Martin Behringer: Wir werden bei einer Anhörung das Bauen im Bestand diskutieren. Aber gerade die Vorgaben zu Abstandsflä­ chen oder Spielplätzen werden künftig mit dem Ersten Modernisierungsgesetz geregelt. Außerdem hat die Landeshauptstadt München durchaus Spielräume – man muss sie halt auch nutzen.

Peter Hülsen: Das hat auch strukturelle Ursachen. Verwaltungsbeschäftigte wollen keine Verantwortung mehr übernehmen, wenn sie persönlich in die Haftung genommen werden können. Außerdem sind die Verdienstmöglichkeiten im öffentlichen Dienst gering. Die Folge sind zu viele unbesetzte Stellen und wenig „Mentoren“ in den Verwaltungen.

Alexander Hold, Landtagsvizepräsident: Man kann die Verunsicherung der Verwaltungsmitarbeiter schon verstehen. Die Folge ist aber eine „Überregulierung“ durch die Exekutive und normsetzende Organisationen. Wir sind uns aber des Problems bewusst und werden das Thema mit dem Zweiten Modernisierungsgesetz angehen.

Martin Behringer: Das Beamtenrecht wird nachjustiert, um Entscheidungsfreude, Pragmatismus und Lösungsorientierung zu fördern. Es ist aber noch ein langer Weg zu gehen. 
 

Wohnbauförderung und Bürokratieabbau:

Über diese und weitere Themen haben unsere Abgeordneten bei einem Parlamentarischen Frühstück mit dem BFW im Bayerischen Landtag gesprochen. Denn die Bautätigkeit ist nach wie vor sehr gering: Von Januar bis September 2024 lagen die Wohnungsbaugenehmigungen nochmals 15 Prozent unter dem Vorjahreswert.

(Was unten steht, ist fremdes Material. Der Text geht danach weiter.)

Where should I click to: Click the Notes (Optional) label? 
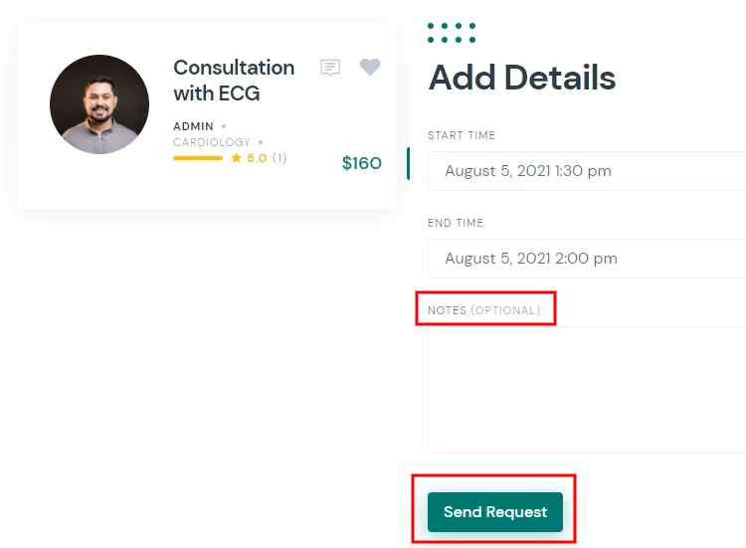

CHANCEN DER DIGITALISIERUNG

Andreas Eisele: Wenn wir schon beim Thema Verwaltung sind: Auch die Digitalisierung ist in vielen Bereichen noch nicht ausgereift. Um ein Beispiel aus der Praxis zu nennen: Bauherren reichen mit dem digitalen Bauantrag gescannte Pläne ein. Die Verwaltung druckt diese Pläne wiederum für die Bearbeitung aus. Am Ende sind die Pläne kaum noch lesbar und die Planeinreicher sehen sich mit Rückfragen konfrontiert. Das macht einfach keinen professionellen Eindruck. Da sollte eine Industrienation wie Deutschland weiter sein.

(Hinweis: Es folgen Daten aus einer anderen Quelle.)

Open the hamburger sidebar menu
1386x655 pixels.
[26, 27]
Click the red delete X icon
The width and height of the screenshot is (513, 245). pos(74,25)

Martin Behringer: Das stimmt, die Digitalisierung muss vorankommen. Was wir uns zum Beispiel gut vorstellen können, ist, dass die Vollständigkeit der Unterlagen künftig durch eine KI geprüft wird. Ich bin hierzu im Gespräch mit unserem Digitalminister Dr. Fabian Mehring.

Tobias Beck: KI wird Lösungen schaffen, aber eher auf lange Sicht. Die Mitarbeiter in den Behörden müssen deshalb noch mehr geschult und für digitale Anwendungen begeistert werden.

Florian Streibl: Wir bedanken uns für den guten und konstruktiven Austausch!